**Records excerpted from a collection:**
--------------------

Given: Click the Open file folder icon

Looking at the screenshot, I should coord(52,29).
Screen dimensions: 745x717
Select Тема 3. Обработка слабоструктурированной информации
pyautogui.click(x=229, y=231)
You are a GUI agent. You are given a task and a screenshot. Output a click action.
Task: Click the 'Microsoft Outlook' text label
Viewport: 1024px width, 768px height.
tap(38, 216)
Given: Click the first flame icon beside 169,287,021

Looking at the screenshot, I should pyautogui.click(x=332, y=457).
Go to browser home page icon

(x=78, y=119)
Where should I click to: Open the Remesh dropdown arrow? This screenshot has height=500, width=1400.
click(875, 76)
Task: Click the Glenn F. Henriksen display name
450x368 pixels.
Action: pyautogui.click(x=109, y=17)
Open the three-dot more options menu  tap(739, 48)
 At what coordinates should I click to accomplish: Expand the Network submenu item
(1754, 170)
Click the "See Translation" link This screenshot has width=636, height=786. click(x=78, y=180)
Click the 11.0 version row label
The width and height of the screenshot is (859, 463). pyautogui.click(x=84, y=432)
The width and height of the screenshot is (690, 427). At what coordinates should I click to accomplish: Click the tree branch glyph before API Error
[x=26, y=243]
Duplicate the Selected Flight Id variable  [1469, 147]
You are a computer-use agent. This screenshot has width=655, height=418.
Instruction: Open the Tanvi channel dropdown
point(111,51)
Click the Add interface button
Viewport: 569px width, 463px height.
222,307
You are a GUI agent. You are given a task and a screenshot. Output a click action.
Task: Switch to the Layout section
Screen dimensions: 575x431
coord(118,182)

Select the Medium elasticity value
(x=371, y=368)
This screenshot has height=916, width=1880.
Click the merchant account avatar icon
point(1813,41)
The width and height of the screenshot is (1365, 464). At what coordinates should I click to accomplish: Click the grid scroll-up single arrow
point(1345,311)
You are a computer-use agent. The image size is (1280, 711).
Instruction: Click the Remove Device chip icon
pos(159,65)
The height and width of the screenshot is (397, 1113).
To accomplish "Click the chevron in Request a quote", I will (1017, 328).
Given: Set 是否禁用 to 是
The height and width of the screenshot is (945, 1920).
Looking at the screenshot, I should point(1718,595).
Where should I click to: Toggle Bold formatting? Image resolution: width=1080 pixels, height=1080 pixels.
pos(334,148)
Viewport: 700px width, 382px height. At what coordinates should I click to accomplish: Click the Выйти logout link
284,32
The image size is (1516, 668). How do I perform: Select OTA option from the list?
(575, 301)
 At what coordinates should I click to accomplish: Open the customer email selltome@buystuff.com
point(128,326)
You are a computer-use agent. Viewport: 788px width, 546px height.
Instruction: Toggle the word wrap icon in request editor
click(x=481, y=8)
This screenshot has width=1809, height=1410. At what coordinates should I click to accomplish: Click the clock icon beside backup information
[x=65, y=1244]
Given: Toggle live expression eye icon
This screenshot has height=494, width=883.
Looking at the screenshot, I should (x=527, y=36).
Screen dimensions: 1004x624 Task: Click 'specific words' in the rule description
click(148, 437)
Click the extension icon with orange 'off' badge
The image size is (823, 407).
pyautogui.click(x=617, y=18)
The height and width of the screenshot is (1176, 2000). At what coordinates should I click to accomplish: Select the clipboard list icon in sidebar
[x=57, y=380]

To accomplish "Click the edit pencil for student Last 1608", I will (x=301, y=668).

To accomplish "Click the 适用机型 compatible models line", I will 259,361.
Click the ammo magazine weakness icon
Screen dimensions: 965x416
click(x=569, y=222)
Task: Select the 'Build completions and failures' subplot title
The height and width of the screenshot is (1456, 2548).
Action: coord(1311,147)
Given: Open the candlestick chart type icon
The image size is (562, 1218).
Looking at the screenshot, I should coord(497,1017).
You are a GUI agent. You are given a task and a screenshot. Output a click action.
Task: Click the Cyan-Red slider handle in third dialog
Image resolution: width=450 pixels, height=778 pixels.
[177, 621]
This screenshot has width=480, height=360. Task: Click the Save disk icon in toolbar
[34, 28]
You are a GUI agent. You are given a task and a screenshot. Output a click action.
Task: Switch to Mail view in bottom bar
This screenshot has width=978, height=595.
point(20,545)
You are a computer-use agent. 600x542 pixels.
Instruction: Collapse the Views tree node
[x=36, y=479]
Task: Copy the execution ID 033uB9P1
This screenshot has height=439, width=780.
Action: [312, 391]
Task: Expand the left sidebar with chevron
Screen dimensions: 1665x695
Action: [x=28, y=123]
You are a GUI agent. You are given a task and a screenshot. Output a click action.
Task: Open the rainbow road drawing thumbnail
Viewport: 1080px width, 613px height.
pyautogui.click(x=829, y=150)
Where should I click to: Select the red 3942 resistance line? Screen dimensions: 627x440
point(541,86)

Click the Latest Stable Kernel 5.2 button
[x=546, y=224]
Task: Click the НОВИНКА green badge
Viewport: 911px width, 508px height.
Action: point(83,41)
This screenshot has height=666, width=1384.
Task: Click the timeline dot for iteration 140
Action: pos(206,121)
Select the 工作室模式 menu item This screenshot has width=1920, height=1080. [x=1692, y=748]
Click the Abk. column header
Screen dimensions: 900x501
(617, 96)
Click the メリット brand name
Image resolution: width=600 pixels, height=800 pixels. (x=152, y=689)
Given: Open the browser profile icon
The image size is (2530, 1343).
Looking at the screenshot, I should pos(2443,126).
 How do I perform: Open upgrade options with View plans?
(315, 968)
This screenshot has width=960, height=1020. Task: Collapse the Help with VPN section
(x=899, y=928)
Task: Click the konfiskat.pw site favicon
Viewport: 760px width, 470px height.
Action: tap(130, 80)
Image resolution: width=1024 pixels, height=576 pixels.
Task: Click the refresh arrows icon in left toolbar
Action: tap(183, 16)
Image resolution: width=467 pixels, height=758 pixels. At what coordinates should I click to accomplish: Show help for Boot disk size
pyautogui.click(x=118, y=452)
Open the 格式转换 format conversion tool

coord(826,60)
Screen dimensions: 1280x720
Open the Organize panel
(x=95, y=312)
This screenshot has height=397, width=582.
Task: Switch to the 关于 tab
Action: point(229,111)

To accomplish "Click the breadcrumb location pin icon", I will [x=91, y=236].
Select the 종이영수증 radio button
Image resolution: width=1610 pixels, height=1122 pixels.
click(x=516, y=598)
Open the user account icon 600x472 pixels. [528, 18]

--------------------

**Activity:**
Please copy each record shown above exactly.

**Output:**
Given: Click the Open file folder icon

Looking at the screenshot, I should coord(52,29).
Screen dimensions: 745x717
Select Тема 3. Обработка слабоструктурированной информации
pyautogui.click(x=229, y=231)
You are a GUI agent. You are given a task and a screenshot. Output a click action.
Task: Click the 'Microsoft Outlook' text label
Viewport: 1024px width, 768px height.
tap(38, 216)
Given: Click the first flame icon beside 169,287,021

Looking at the screenshot, I should pyautogui.click(x=332, y=457).
Go to browser home page icon

(x=78, y=119)
Where should I click to: Open the Remesh dropdown arrow? This screenshot has height=500, width=1400.
click(875, 76)
Task: Click the Glenn F. Henriksen display name
450x368 pixels.
Action: pyautogui.click(x=109, y=17)
Open the three-dot more options menu  tap(739, 48)
 At what coordinates should I click to accomplish: Expand the Network submenu item
(1754, 170)
Click the "See Translation" link This screenshot has width=636, height=786. click(x=78, y=180)
Click the 11.0 version row label
The width and height of the screenshot is (859, 463). pyautogui.click(x=84, y=432)
The width and height of the screenshot is (690, 427). At what coordinates should I click to accomplish: Click the tree branch glyph before API Error
[x=26, y=243]
Duplicate the Selected Flight Id variable  [1469, 147]
You are a computer-use agent. This screenshot has width=655, height=418.
Instruction: Open the Tanvi channel dropdown
point(111,51)
Click the Add interface button
Viewport: 569px width, 463px height.
222,307
You are a GUI agent. You are given a task and a screenshot. Output a click action.
Task: Switch to the Layout section
Screen dimensions: 575x431
coord(118,182)

Select the Medium elasticity value
(x=371, y=368)
This screenshot has height=916, width=1880.
Click the merchant account avatar icon
point(1813,41)
The width and height of the screenshot is (1365, 464). At what coordinates should I click to accomplish: Click the grid scroll-up single arrow
point(1345,311)
You are a computer-use agent. The image size is (1280, 711).
Instruction: Click the Remove Device chip icon
pos(159,65)
The height and width of the screenshot is (397, 1113).
To accomplish "Click the chevron in Request a quote", I will (1017, 328).
Given: Set 是否禁用 to 是
The height and width of the screenshot is (945, 1920).
Looking at the screenshot, I should point(1718,595).
Where should I click to: Toggle Bold formatting? Image resolution: width=1080 pixels, height=1080 pixels.
pos(334,148)
Viewport: 700px width, 382px height. At what coordinates should I click to accomplish: Click the Выйти logout link
284,32
The image size is (1516, 668). How do I perform: Select OTA option from the list?
(575, 301)
 At what coordinates should I click to accomplish: Open the customer email selltome@buystuff.com
point(128,326)
You are a computer-use agent. Viewport: 788px width, 546px height.
Instruction: Toggle the word wrap icon in request editor
click(x=481, y=8)
This screenshot has width=1809, height=1410. At what coordinates should I click to accomplish: Click the clock icon beside backup information
[x=65, y=1244]
Given: Toggle live expression eye icon
This screenshot has height=494, width=883.
Looking at the screenshot, I should (x=527, y=36).
Screen dimensions: 1004x624 Task: Click 'specific words' in the rule description
click(148, 437)
Click the extension icon with orange 'off' badge
The image size is (823, 407).
pyautogui.click(x=617, y=18)
The height and width of the screenshot is (1176, 2000). At what coordinates should I click to accomplish: Select the clipboard list icon in sidebar
[x=57, y=380]

To accomplish "Click the edit pencil for student Last 1608", I will (x=301, y=668).

To accomplish "Click the 适用机型 compatible models line", I will 259,361.
Click the ammo magazine weakness icon
Screen dimensions: 965x416
click(x=569, y=222)
Task: Select the 'Build completions and failures' subplot title
The height and width of the screenshot is (1456, 2548).
Action: coord(1311,147)
Given: Open the candlestick chart type icon
The image size is (562, 1218).
Looking at the screenshot, I should coord(497,1017).
You are a GUI agent. You are given a task and a screenshot. Output a click action.
Task: Click the Cyan-Red slider handle in third dialog
Image resolution: width=450 pixels, height=778 pixels.
[177, 621]
This screenshot has width=480, height=360. Task: Click the Save disk icon in toolbar
[34, 28]
You are a GUI agent. You are given a task and a screenshot. Output a click action.
Task: Switch to Mail view in bottom bar
This screenshot has width=978, height=595.
point(20,545)
You are a computer-use agent. 600x542 pixels.
Instruction: Collapse the Views tree node
[x=36, y=479]
Task: Copy the execution ID 033uB9P1
This screenshot has height=439, width=780.
Action: [312, 391]
Task: Expand the left sidebar with chevron
Screen dimensions: 1665x695
Action: [x=28, y=123]
You are a GUI agent. You are given a task and a screenshot. Output a click action.
Task: Open the rainbow road drawing thumbnail
Viewport: 1080px width, 613px height.
pyautogui.click(x=829, y=150)
Where should I click to: Select the red 3942 resistance line? Screen dimensions: 627x440
point(541,86)

Click the Latest Stable Kernel 5.2 button
[x=546, y=224]
Task: Click the НОВИНКА green badge
Viewport: 911px width, 508px height.
Action: point(83,41)
This screenshot has height=666, width=1384.
Task: Click the timeline dot for iteration 140
Action: pos(206,121)
Select the 工作室模式 menu item This screenshot has width=1920, height=1080. [x=1692, y=748]
Click the Abk. column header
Screen dimensions: 900x501
(617, 96)
Click the メリット brand name
Image resolution: width=600 pixels, height=800 pixels. (x=152, y=689)
Given: Open the browser profile icon
The image size is (2530, 1343).
Looking at the screenshot, I should pos(2443,126).
 How do I perform: Open upgrade options with View plans?
(315, 968)
This screenshot has width=960, height=1020. Task: Collapse the Help with VPN section
(x=899, y=928)
Task: Click the konfiskat.pw site favicon
Viewport: 760px width, 470px height.
Action: tap(130, 80)
Image resolution: width=1024 pixels, height=576 pixels.
Task: Click the refresh arrows icon in left toolbar
Action: tap(183, 16)
Image resolution: width=467 pixels, height=758 pixels. At what coordinates should I click to accomplish: Show help for Boot disk size
pyautogui.click(x=118, y=452)
Open the 格式转换 format conversion tool

coord(826,60)
Screen dimensions: 1280x720
Open the Organize panel
(x=95, y=312)
This screenshot has height=397, width=582.
Task: Switch to the 关于 tab
Action: point(229,111)

To accomplish "Click the breadcrumb location pin icon", I will [x=91, y=236].
Select the 종이영수증 radio button
Image resolution: width=1610 pixels, height=1122 pixels.
click(x=516, y=598)
Open the user account icon 600x472 pixels. [528, 18]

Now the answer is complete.